Tuesday, March 3, 2015

In Favor of Trigger Warnings

Whether trigger warnings are necessary, helpful, or obnoxious seems to be a question that the internet can’t stop arguing about. I'm going to add my own two cents. At the risk of oversimplification there seems to be two thoughts. One champions freedom of expression and thinks that trigger warnings are curbing free speech and making us all sissies. The other is an idea of kinder thinking that wants to empathize with and protect victims by telling everyone else what to do.

I’ve read a lot of the arguments. I can’t say that I have the definitive word on the subject (who does?) but I do have a perspective.

I appreciate trigger warnings. Before you start arguing with me let me explain. A trigger warning is unlikely to make me not read an article/comic/tweet. I was a victim of sexual violence. Earlier in my recovery process I had to be careful about what I read. These days that’s less of the case. However a trigger warning allows me to get my mental armor into place.

The internet reaches everywhere. I may be reading your campus expose in the middle of my day when I’m prepared for just about anything, but I’m just as likely to be reading it over a bowl of cereal in my pajamas. I’m sure you can guess when I have the strongest mental defenses in place.

The worry for me is not that I’ll be offended, but that I’ll be blindsided by something that makes me remember my experiences in a moment when I think I’m safe. It’s not just that the remembering is painful, but that it leaves me in the mentality of a victim until I can shake it. It’s not a pleasant experience and it makes me less likely to try new things. A trigger warning in the front removes that risk for me. It gives me the time to prepare myself for what’s coming in a way that doesn’t instigate a relapse. It’s something that I’ve always seen as polite in this new age of internet sharing. More then that, it’s a kindness to those of us who have to live with something ugly from the past on a regular basis.
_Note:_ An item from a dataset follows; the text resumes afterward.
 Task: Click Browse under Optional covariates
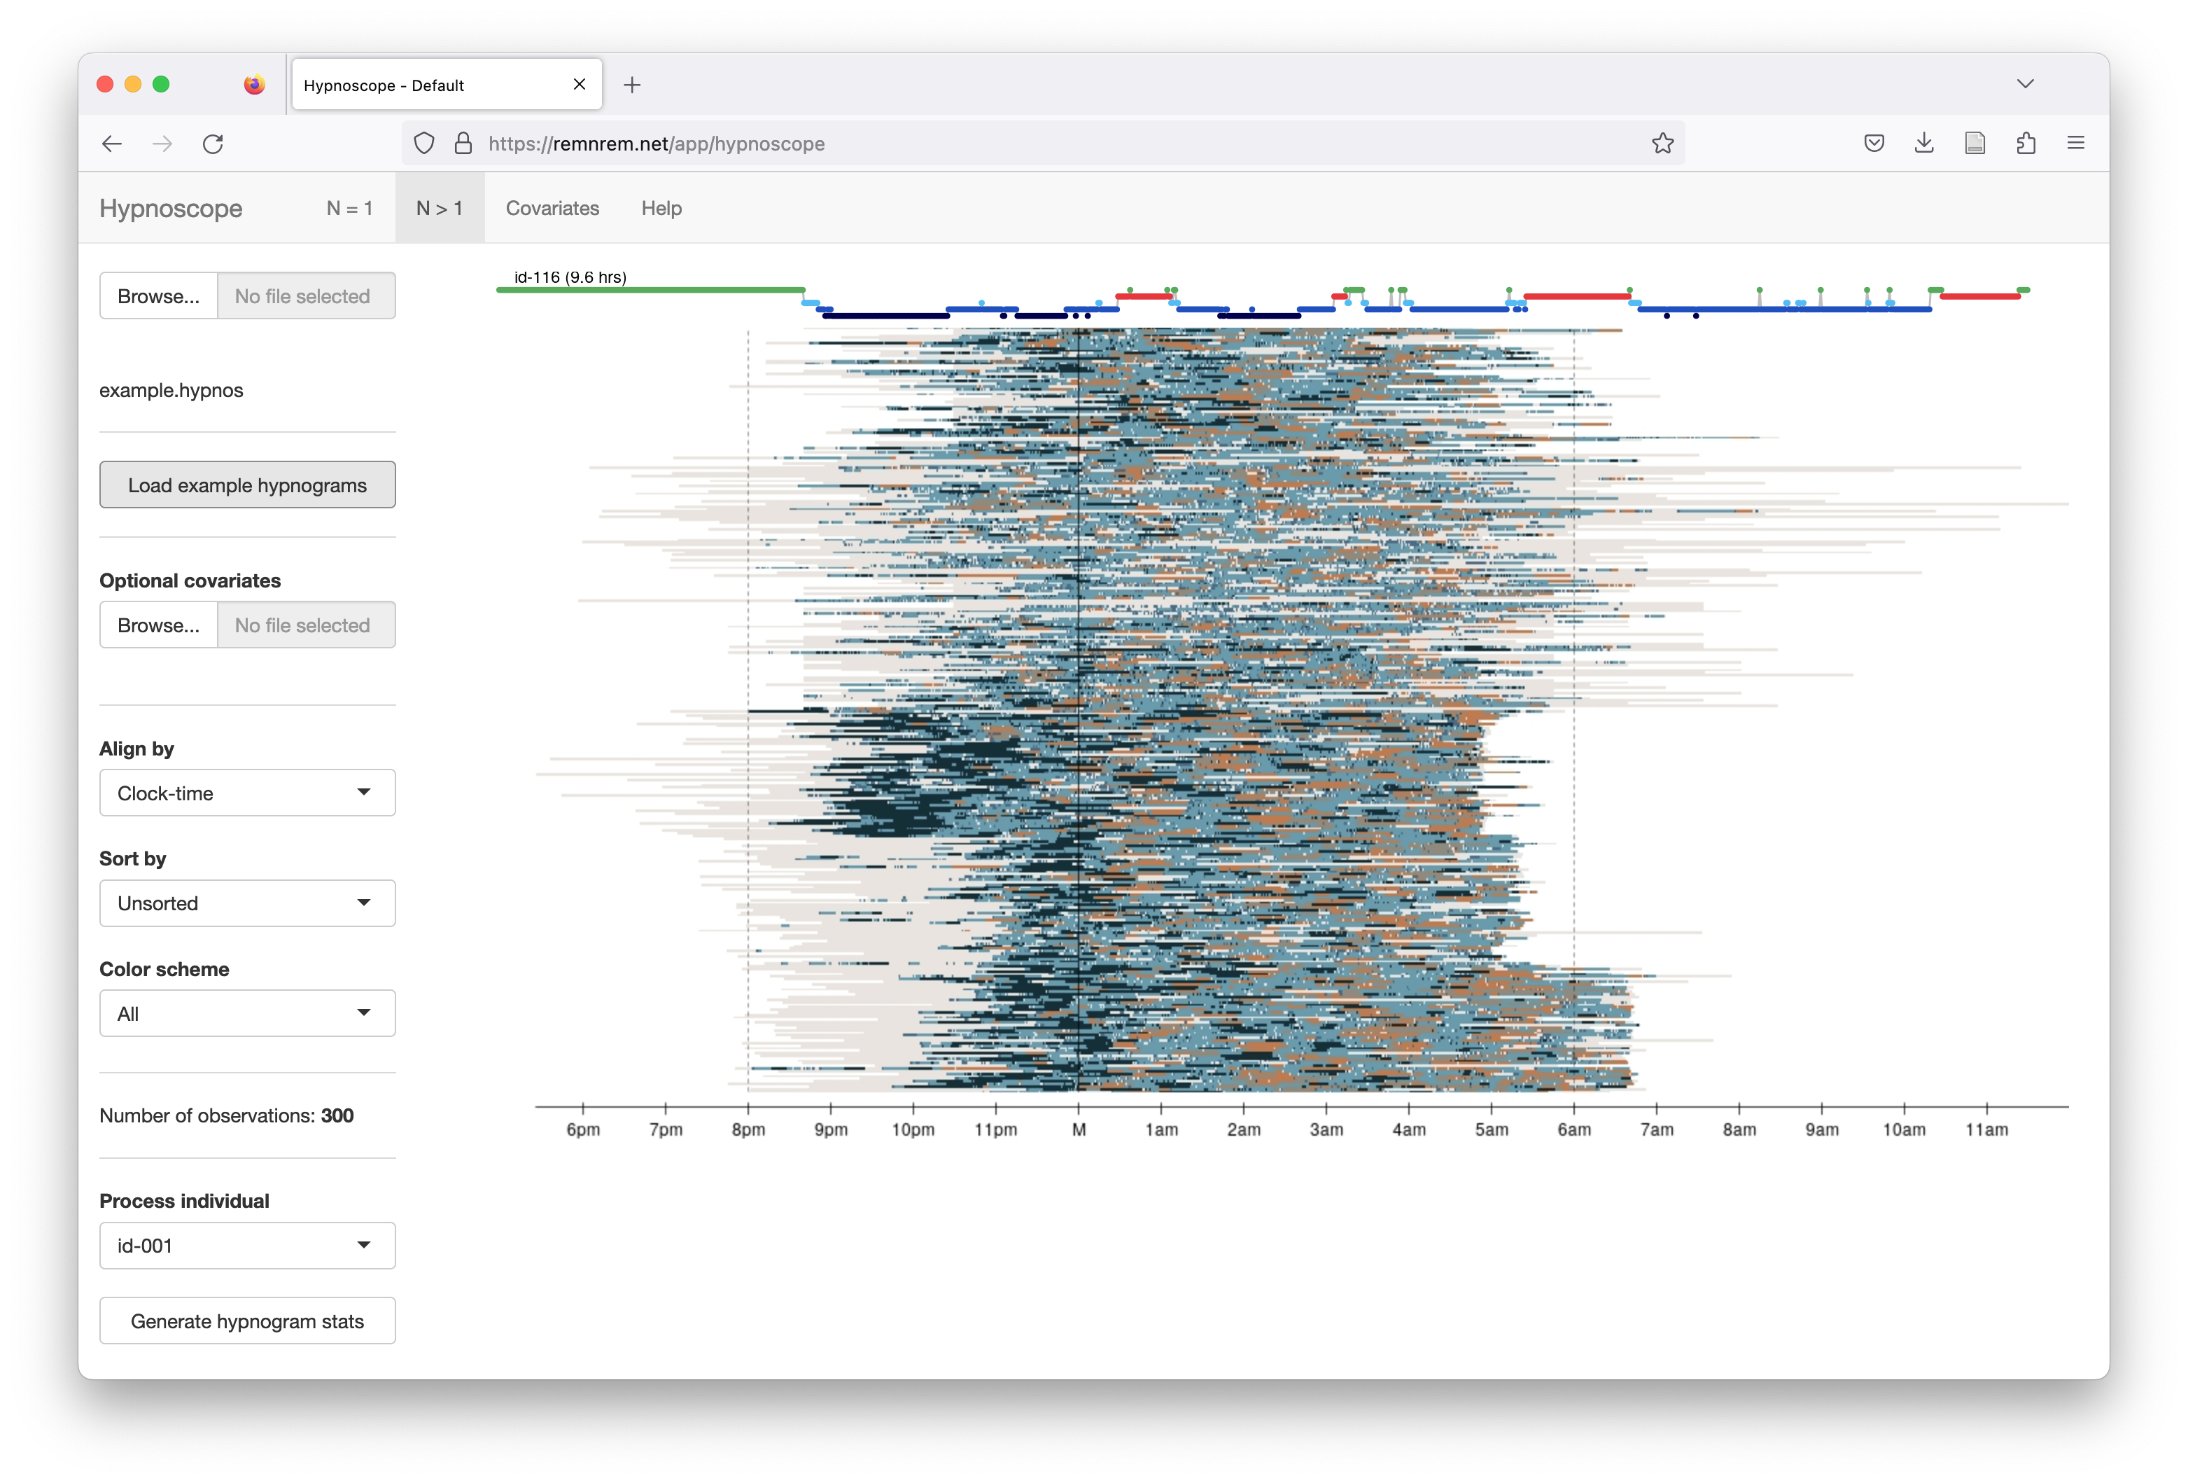tap(158, 625)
I can see how this could go wrong. How everyone would avoid things that make them uncomfortable and thus stunt themselves. On the other hand is it really our business to decide what people should or should not avoid? Some people only watch soap operas or Fox News. Trust me, they are already censoring themselves. For those of us still brave enough to explore the words of the internet a few warning signs are much appreciated.
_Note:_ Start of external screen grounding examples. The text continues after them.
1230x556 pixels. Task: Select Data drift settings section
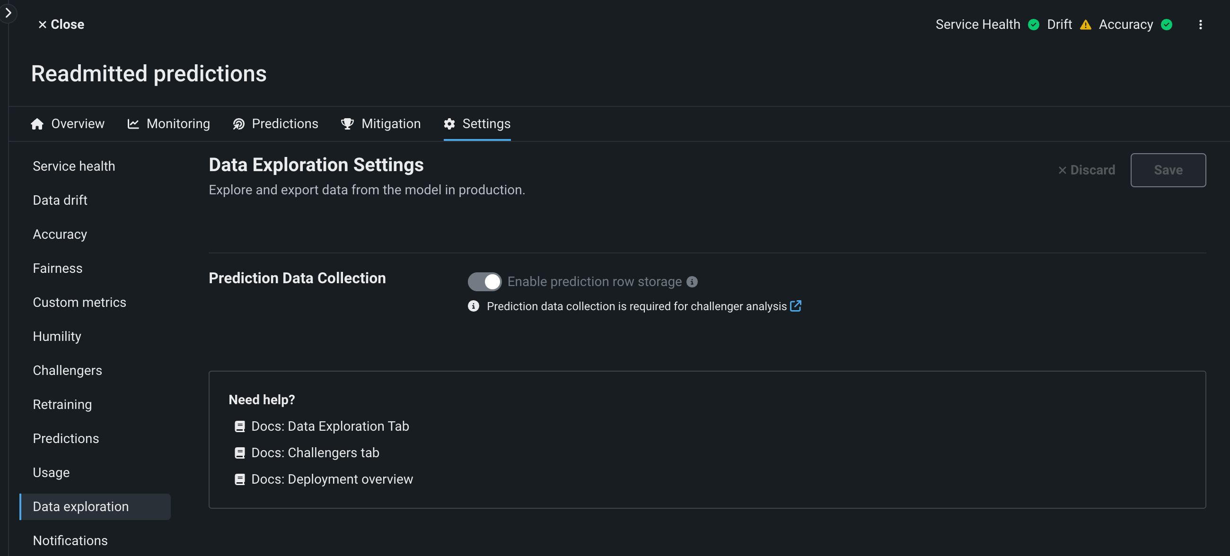tap(60, 200)
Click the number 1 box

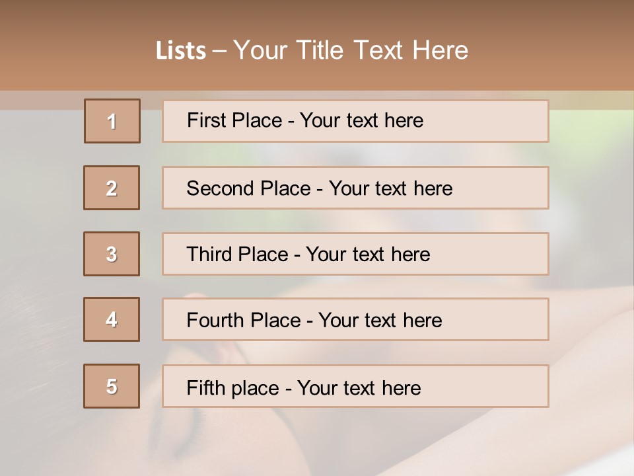tap(112, 121)
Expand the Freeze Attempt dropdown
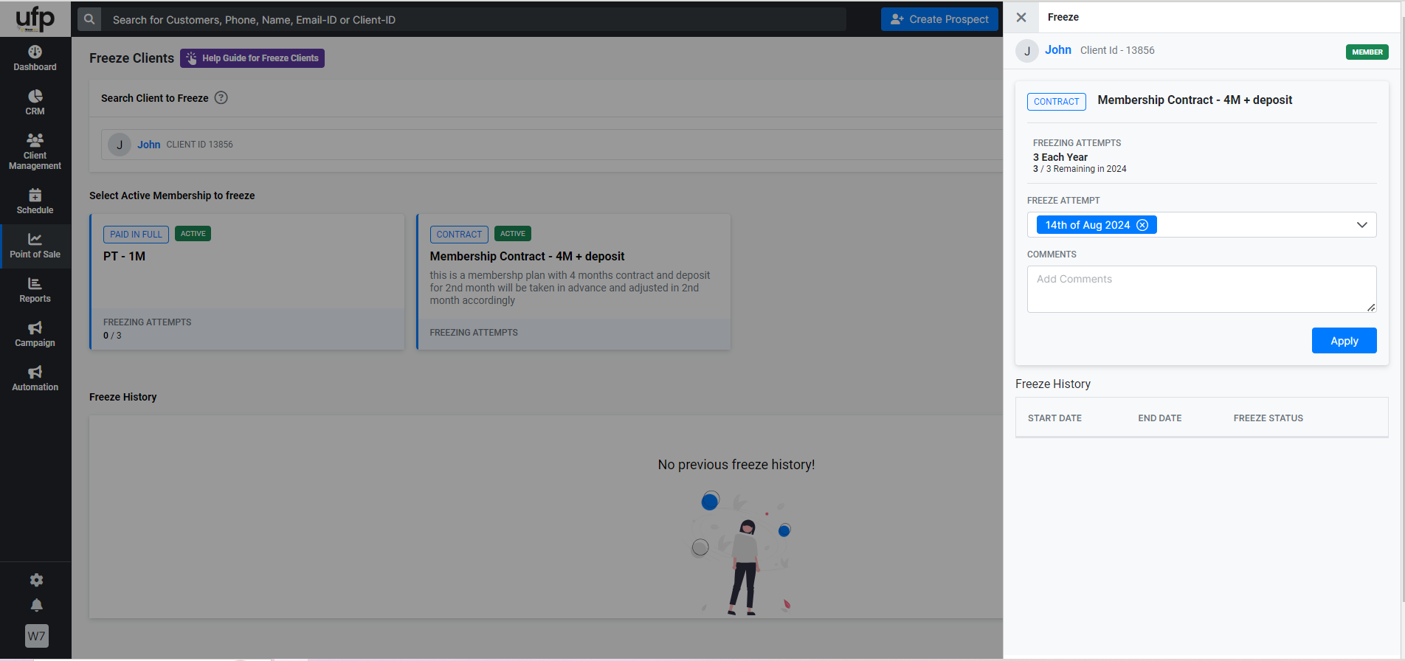1405x661 pixels. (1361, 225)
P.S. What about other trigger warnings? I like them on book/movie reviews because it helps steer clear of novels with gratuitous rape, although if the book/movie sounds good enough I’ll read/watch it anyways. There’s a different problem with these, namely that I’ll empathize too strongly with the victims and be victimized myself when the book/movie fails to handle these events in a meaningful way.

1 comment:

  1. I always like trigger warnings. I don't like to be blindsided by those types of things!